EDMOND MURPHY, APPELLEE AND SEPARATE APPELLEE,

v.

CLARENCE H. LINDAHL, ET AL, ETC. DEFENDANTS BELOW, APPELLANTS. BERNARD COFFMAN, DEFENDANT BELOW, SEPARATE APPELLANT.



Appeal from the Circuit Court of Cook county; the Hon. JACOB M. BRAUDE, Judge, presiding. Affirmed.

PRESIDING JUSTICE MURPHY DELIVERED THE OPINION OF THE COURT.

Rehearing denied March 29, 1960.

Plaintiff, an employee of the City of Chicago, sued the Lindahls and Bernard Coffman in a third party common law action, to recover for personal injuries suffered by him as a result of being struck by the bucket of a "Backhoe," a heavy-duty trench-digging machine, owned by the Lindahls, rented to the City, and operated by Coffman.

The jury returned a $250,000 verdict against the Lindahls and a not guilty verdict as to Coffman. Judgments were entered on both verdicts. On plaintiff's post-trial motion, the court entered judgment notwithstanding the verdict against Coffman, in favor of plaintiff, for the sum of $250,000. Post-trial motions of the Lindahls were denied. The defendants filed separate appeals.

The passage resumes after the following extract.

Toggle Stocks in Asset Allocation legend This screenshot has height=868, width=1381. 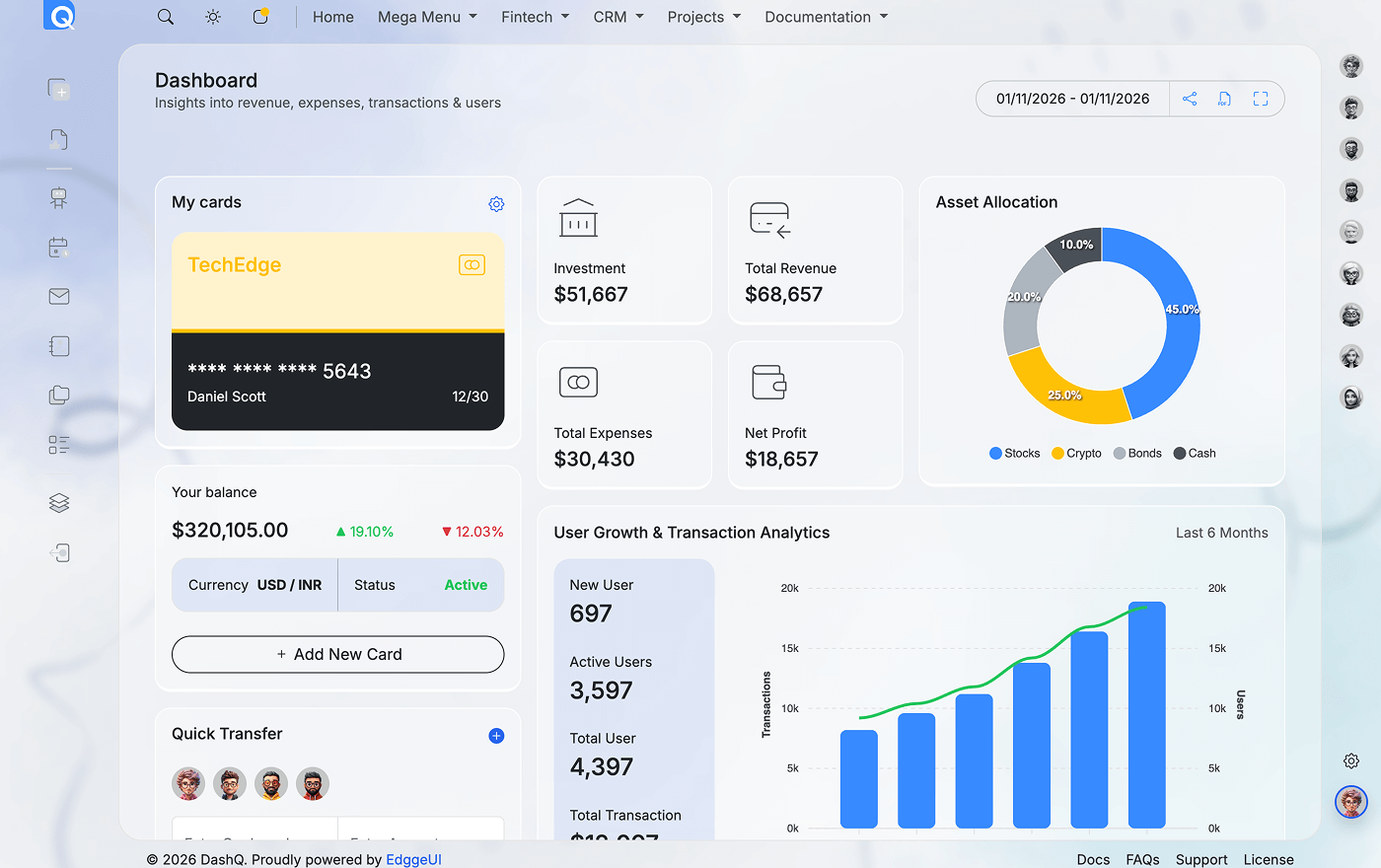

The Lindahls, a father and son partnership, owned the "backhoe," which they rented to the City. The leasing agreement read: "Rental of . . . Backhoe . . . including hoisting engineer. . . ." On August 13, 1956, the "backhoe," operated by Coffman, was employed in digging a north and south sewer trench along Nashville Avenue in Chicago. Plaintiff was working in the trench. During an operation of the "backhoe," the bucket at the end of the hoisting boom fell into the trench onto plaintiff, and he was badly injured.

Defendants contend Coffman, as operator of the "backhoe," was a servant of the City of Chicago under the "loaned servant doctrine," and was a fellow employee of plaintiff, and therefore, plaintiff had no common law remedy against any of the defendants.

On August 7, 1956, Lindahl, Sr., called the union hiring hall of Local 150, to hire an engineer to operate the "backhoe." Coffman, who has been an operating engineer since 1937, and a member of Local 150, was sent by the Union directly to the job, reported to the foreman and commenced work on August 8, 1956. He did not see the Lindahls until after the occurrence. From the time Coffman started to work and until plaintiff was injured, there were only six men working on the job — five City employees, plaintiff Murphy, McDonough, Dates, Volchko and Tunno, the foreman, and defendant Coffman.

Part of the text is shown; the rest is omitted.